■ Written exercise: Could you reproduce the data word for word, from the line containing "This screenshot has height=896, width=1326." through the end, leaving the pictures out?

::: Records for this exercise

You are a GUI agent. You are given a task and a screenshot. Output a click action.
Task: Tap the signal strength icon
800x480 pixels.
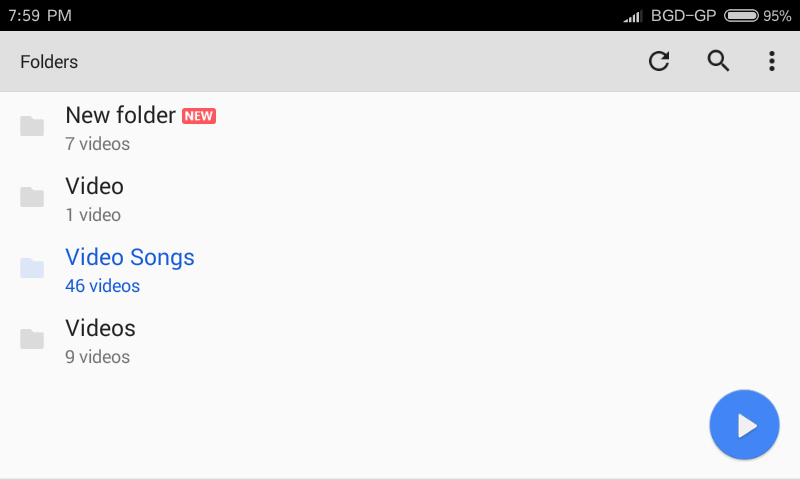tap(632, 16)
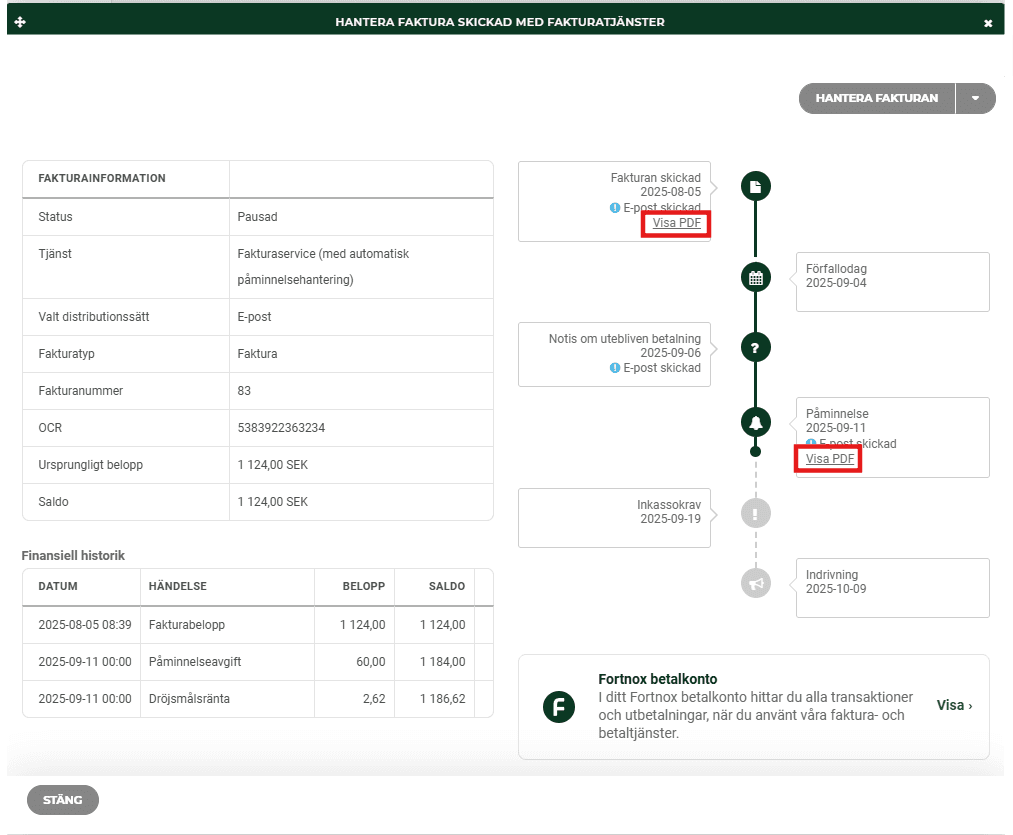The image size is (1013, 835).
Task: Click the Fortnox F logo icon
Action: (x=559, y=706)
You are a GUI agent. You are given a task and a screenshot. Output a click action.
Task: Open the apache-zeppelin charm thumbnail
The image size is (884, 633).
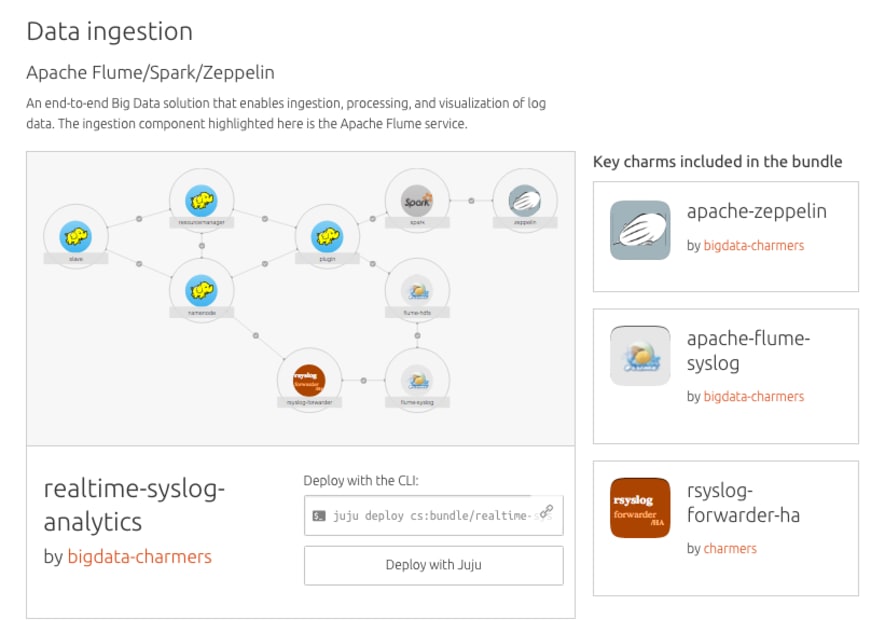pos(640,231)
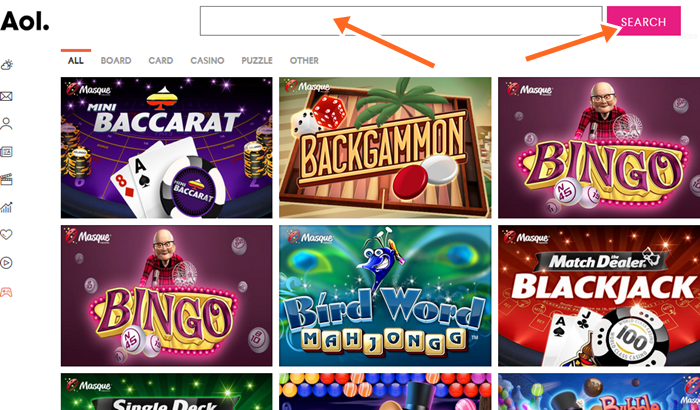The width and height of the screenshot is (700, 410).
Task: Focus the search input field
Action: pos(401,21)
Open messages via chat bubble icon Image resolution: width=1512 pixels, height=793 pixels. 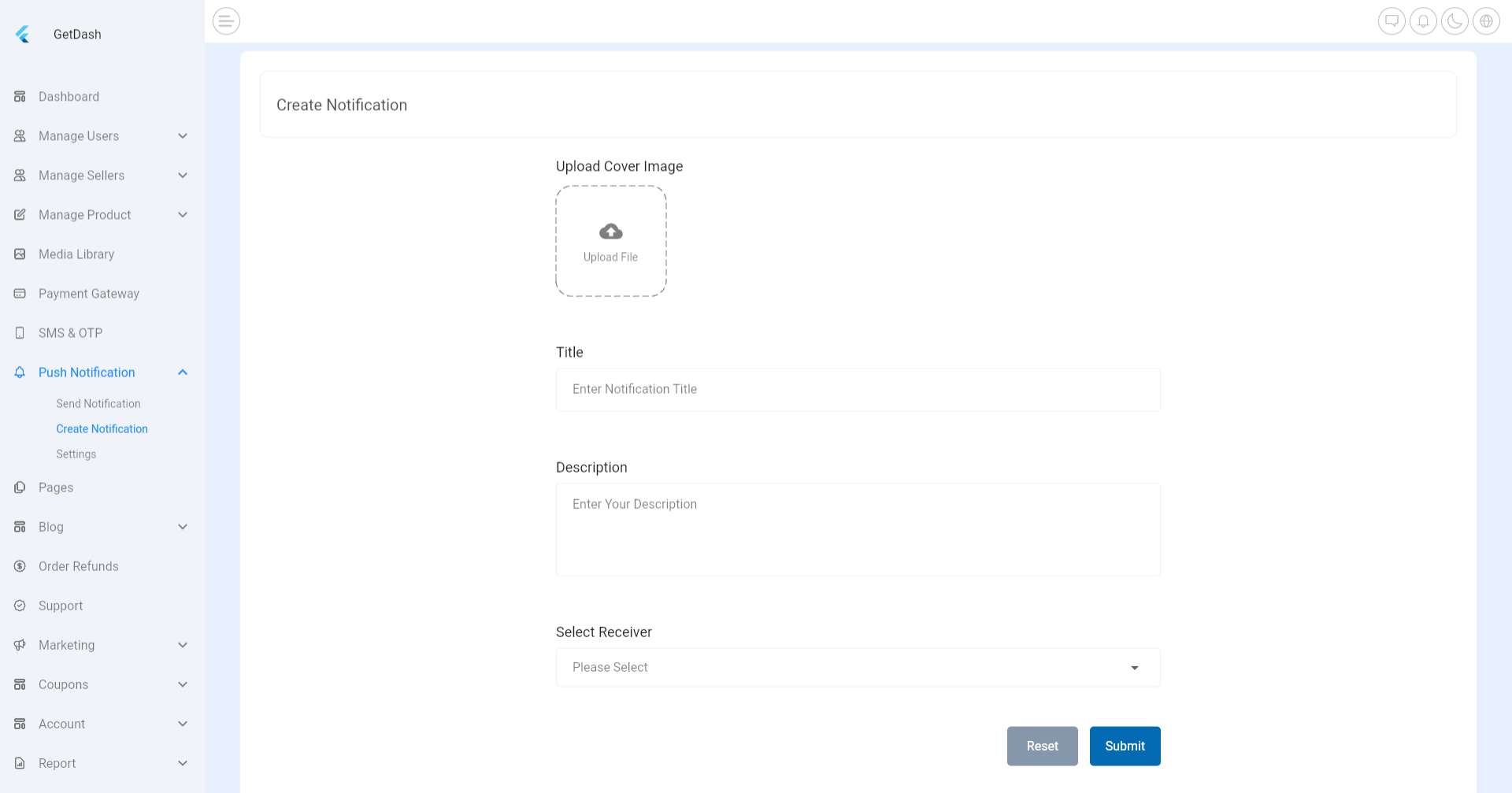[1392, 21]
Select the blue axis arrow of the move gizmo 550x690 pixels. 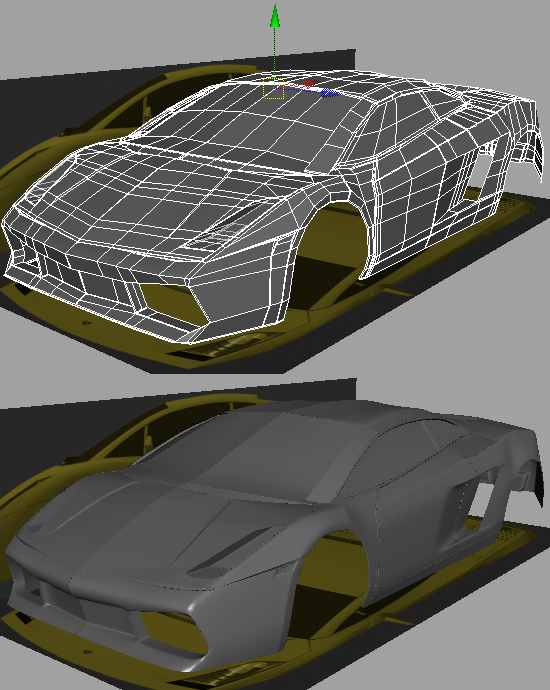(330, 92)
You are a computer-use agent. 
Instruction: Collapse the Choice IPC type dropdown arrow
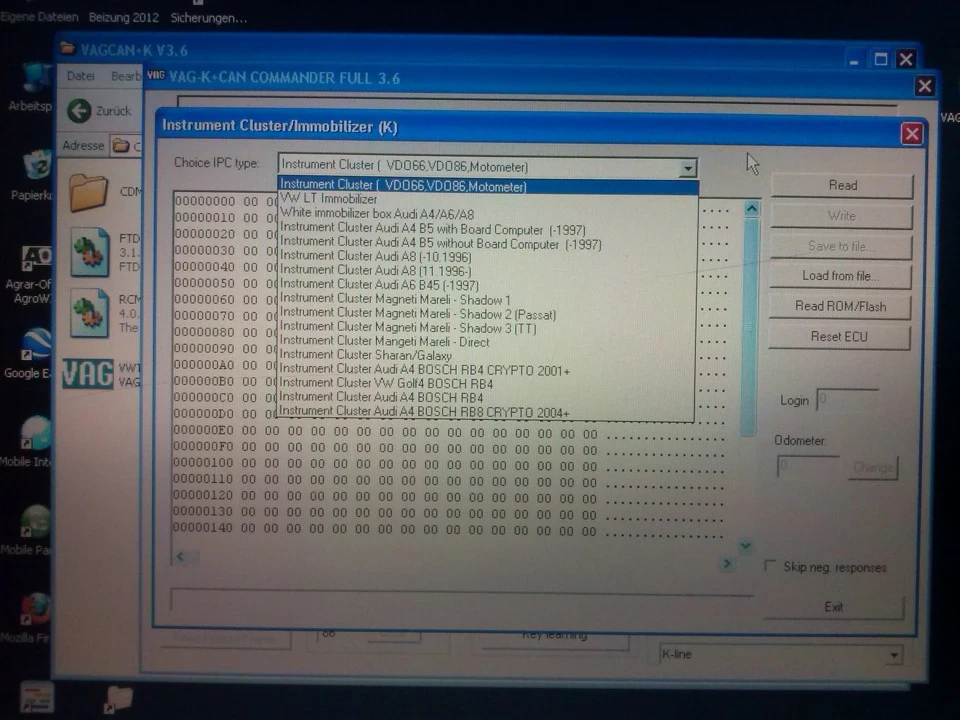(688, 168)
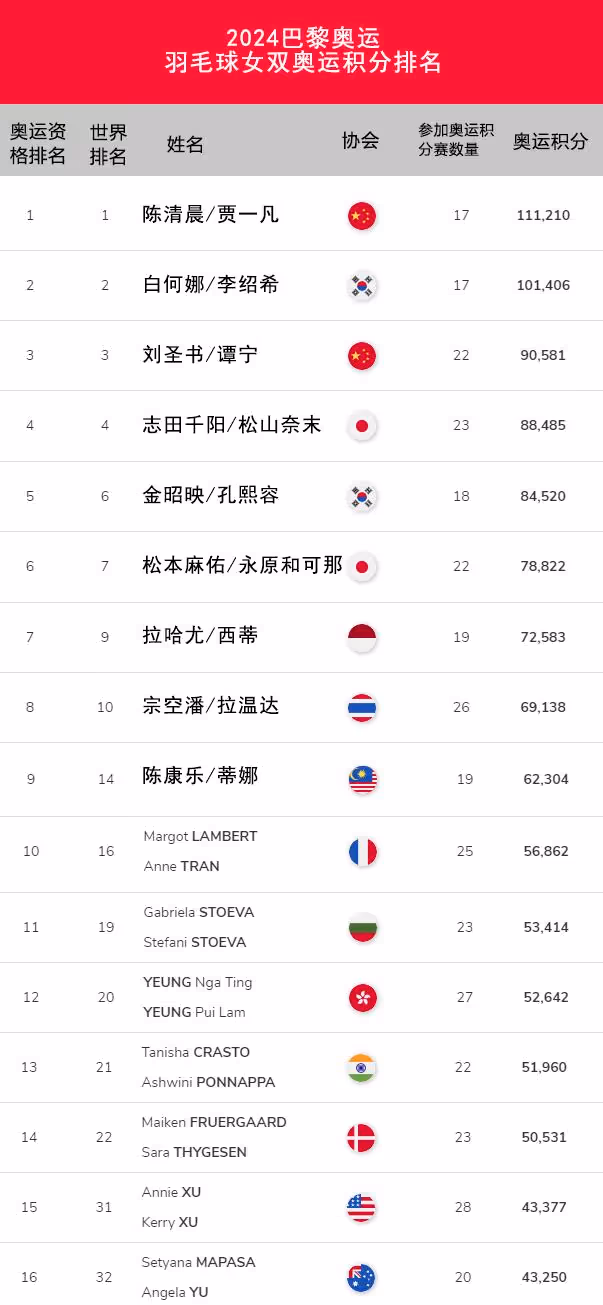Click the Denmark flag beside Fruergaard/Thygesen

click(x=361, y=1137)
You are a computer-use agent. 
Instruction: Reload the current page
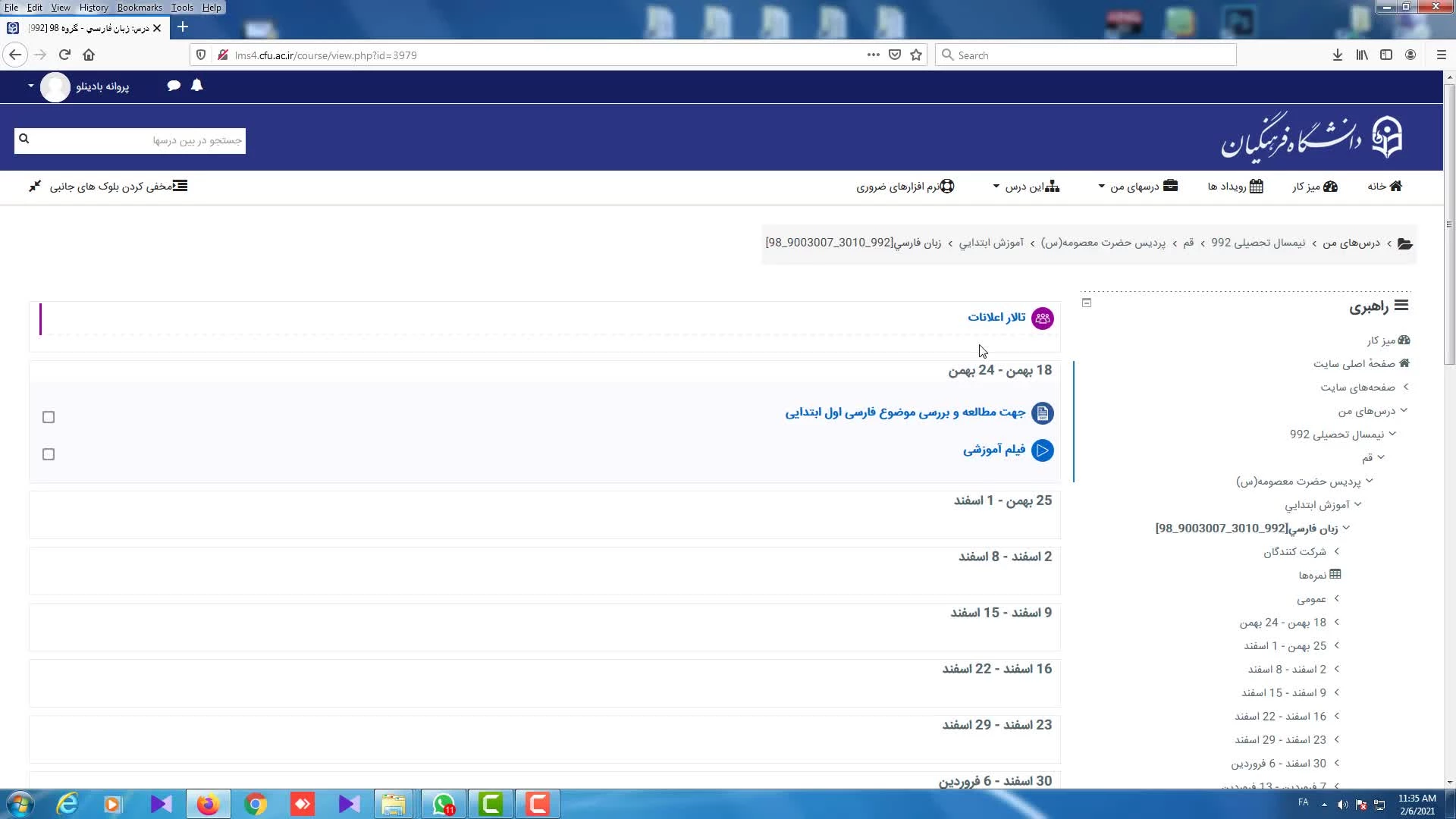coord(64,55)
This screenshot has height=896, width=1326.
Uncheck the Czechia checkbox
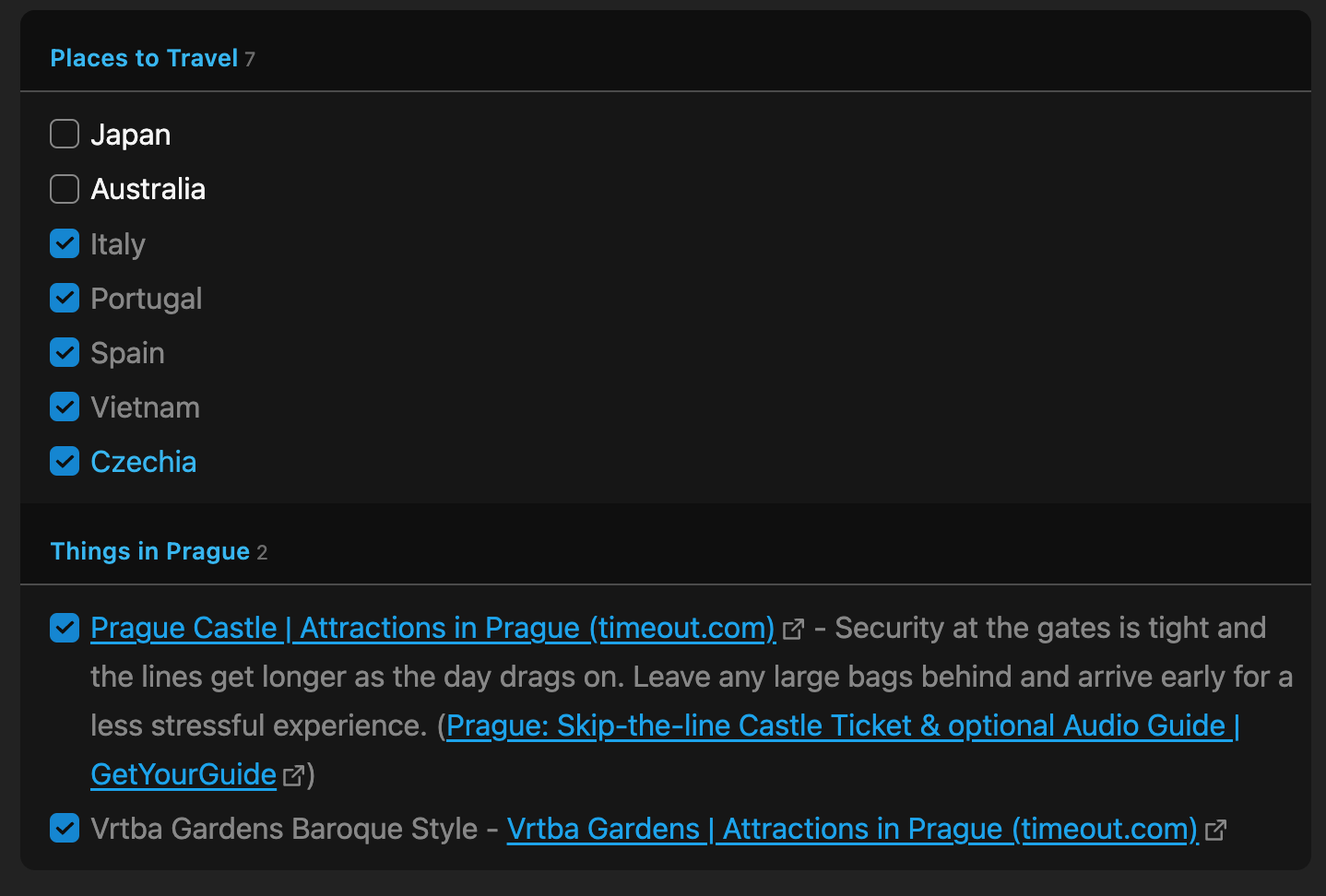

::::::

■ Worked answer:
This screenshot has height=896, width=1326.
Uncheck the Czechia checkbox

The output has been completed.